Understanding that you’re fake faults the entire world. You see everyone else in their fakery, and you will hate it; ask Franny. She can’t stand the way people are living their little fake worlds, making everything about them. And the worse thing is that she sees that same faculty inside herself, blaming her ego. Zooey laments this: “’God damn it,’ he said, ‘there are nice things in the world—and I mean nice things. We’re all such morons to get so sidetracked. Always, always, always referring every goddam thing that happens right back to our lousy little egos’” (152).
Understanding this fictive nature of man won’t help discerning yourself. That’s the last, unfortunate truth. Not even Zooey was exempt. Directly following the above passage, the next page accuses his hesitations as specious, “the way the other children on the program did” (153). Zooey cannot even make sense of himself—neither could Seymour. “For all I know, I may be a little jealous” (159). Zooey couldn’t tell what he was feeling. Maybe it takes practice, or maybe it is unknowable. Either way, it takes something more than understanding the secret. You will tell yourself a lie to get through life. You’re killing yourself, and you can’t help it. If you think you’re outside of this quality, you’re doing it again—thinking you’re somehow better than the others. There is no winning here. You are a lie. “There is no God and we are his prophets.”
May 8, 2010
Before you, I didn’t know me. In fact, you and I make us. And half of us is me. I couldn’t have known us, nor myself, before you. Before you, there was no math. Not the way we learned or understand it.
Before you, you tell yourself, there were no fights. You think: they were happy, they’d be better off without you. But what you don’t know is that they stayed together for you—and that they’ll be together forever. Because of you.

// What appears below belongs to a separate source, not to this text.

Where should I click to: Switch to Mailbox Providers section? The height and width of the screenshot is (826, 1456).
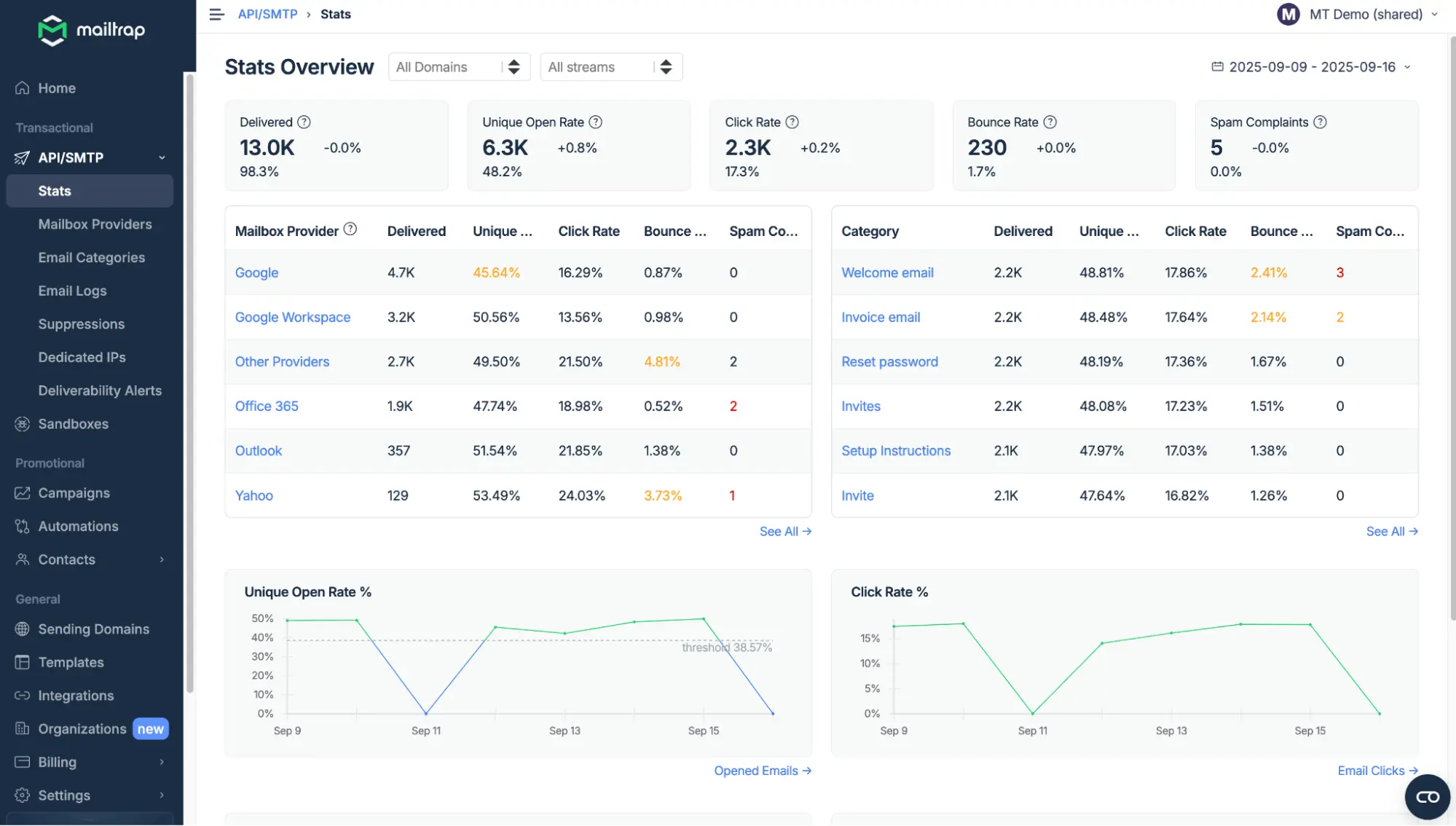(x=95, y=224)
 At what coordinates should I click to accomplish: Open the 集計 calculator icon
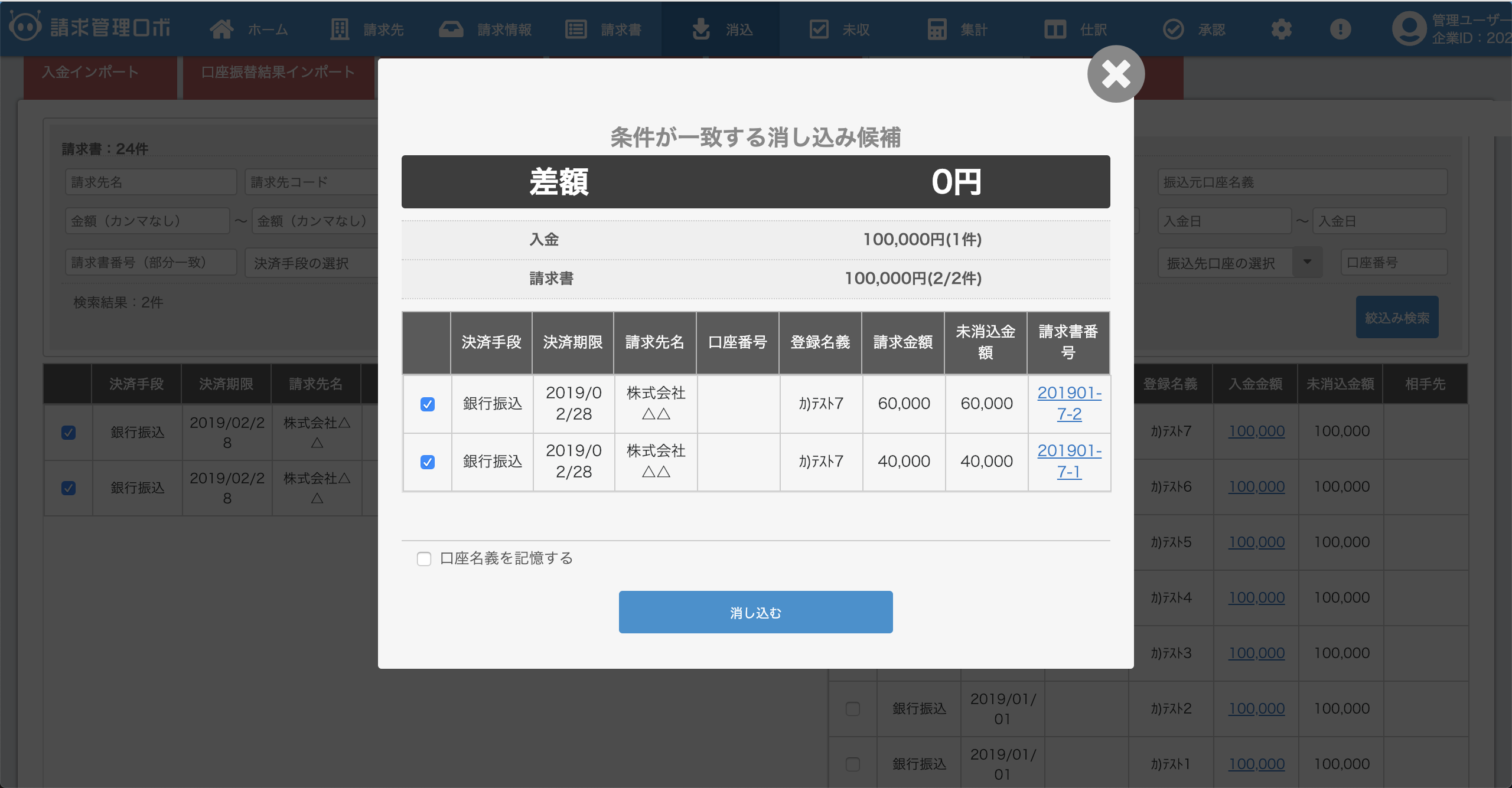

Before you, Robert told me not to be scared. He meant for you. Before you, I never knew what to expect. I know now, because of you, that expectations are just an invisible line I make for you to crawl over. You’re beautiful, and I won’t be scared for your coming brother.
Before you, there was no happiness. Yeah, your parents lived in a different house, but that house doesn’t have a life. They don’t, without you.
Before you, there was no language. There was no Theresa. Your name didn’t exist. Not the way your mother says it. Not the images she sees in her mind while the sounds of your name play out of her mouth—the music you two make.